Once pain has been assessed, it’s crucial not just to start the right treatment, but to prepare the patient. ‘If someone doesn’t understand that you are about to give them an injection or oral medication that can make things worse,’ she adds.

When patients can’t verbalise pain

Dr Garrett acknowledges that it’s harder to ascertain pain in patients with later dementia, particularly those who are non-verbal. Sometimes the cause can seem obvious – for example, if someone has had surgery you would expect there to be postoperative pain.

Nurses need to develop the skills to look for physical signs of pain, particularly when patients can’t tell them how they are feeling. ‘It’s about taking note of physical signs, such as their pulse, noticing if they are grimacing, or if they are holding their body. What we need to understand is where it’s coming from and what’s the best treatment.’

This does not have to mean medication, she stresses. There are a wide range of non-pharmacological interventions, including changing someone’s position, applying heat or cold, an using touch or distraction. ‘Obviously that’s not going to work if someone’s having a heart attack, but we do know that reducing someone’s mental and psychological distress can make them feel better. Topical pain relief [such as gels] can also be good, particularly for things like pain caused by arthritis.’
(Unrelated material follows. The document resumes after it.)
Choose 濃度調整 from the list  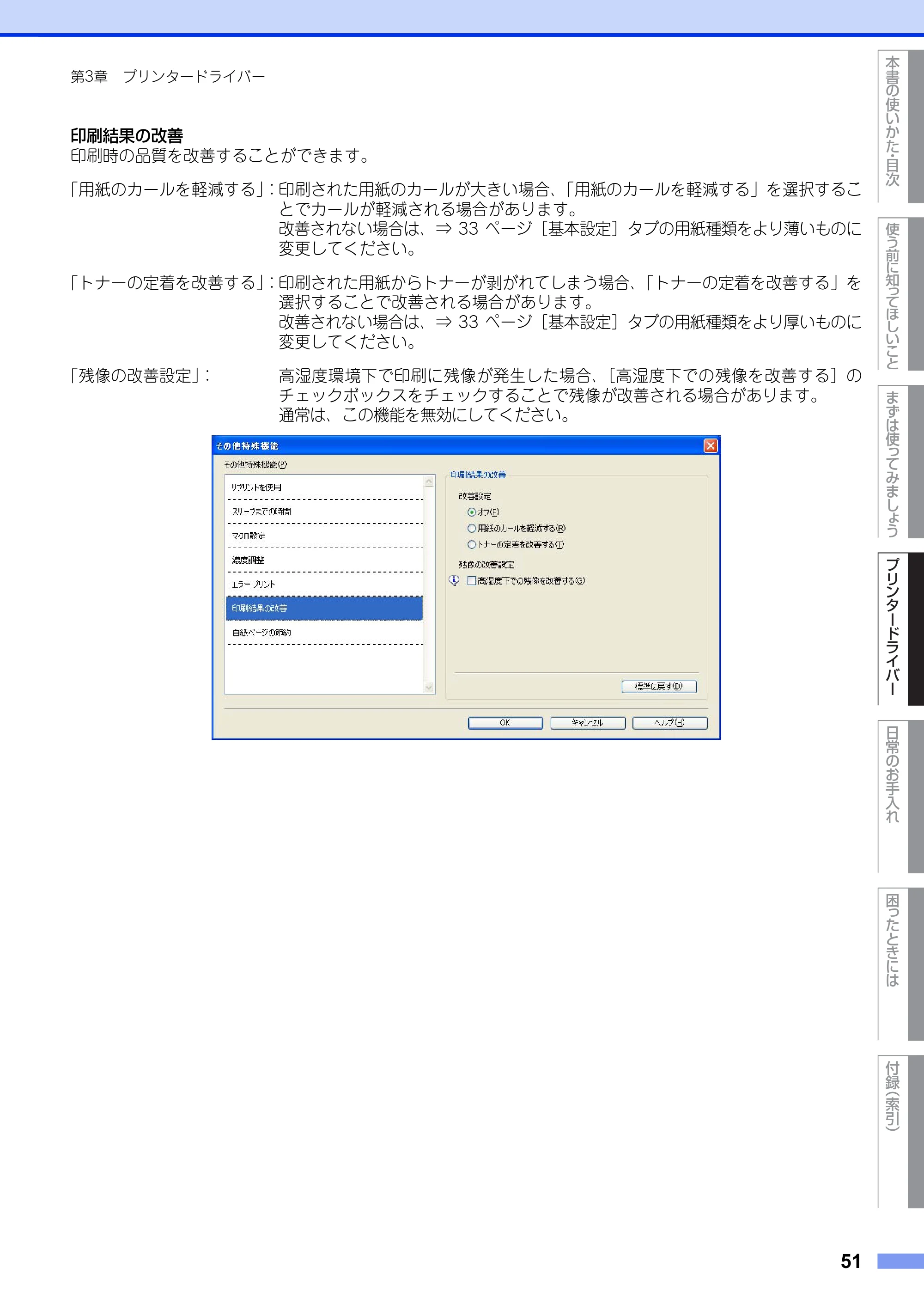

‘The impact can be absolutely phenomenal – once you release them from pain it’s like caring for a different individual’

Dawne Garrett, RCN professional lead for older people and dementia care

Dr Garrett believes that learning how to assess pain in people with dementia is of enormous value to all nurses, whatever the setting. ‘Exquisite pain assessment skills can be transferred to any age group or condition,’ she says.

‘If you are good at doing it for people with dementia, then you can use what you have learned in a huge range of patients, from people with drug and alcohol problems, to those who are coming round from anaesthetic and people with learning disabilities, for example. It’s one of the most important things that we as nurses can learn to do.’

Getting pain relief right is also hugely rewarding for nurses, adds Dr Garrett. ‘The classic case is someone with challenging behaviour, who is perhaps aggressive, and it transpires that they are in pain. The impact can be absolutely phenomenal – once you release them from pain it’s like caring for a different individual.’

The OUCH message

Ms Willoughby is delighted at how the OUCH campaign has been received in Wolverhampton – especially as she wasn’t very confident about it at the start. ‘I shared the idea with a few people and spoke to the head of the nurse education department and everyone was very encouraging,’ she says. ‘We decided to make it trust-wide because this is something that touches everyone, no matter what department they work in.’

The campaign itself has involved a combination of social media, a video, and even mugs and pens with the OUCH logo. While its subject matter should not be new to staff – Ms Willoughby has been including it in training courses she has been running for the past eight years – she hopes that the high profile of the campaign is helping to embed the message.

‘It’s been received very well. I’ve been amazed at the response, and we’ve had lots of positive comments from staff. We’ve also had some interest from other trusts and it would be great to see it spread further.’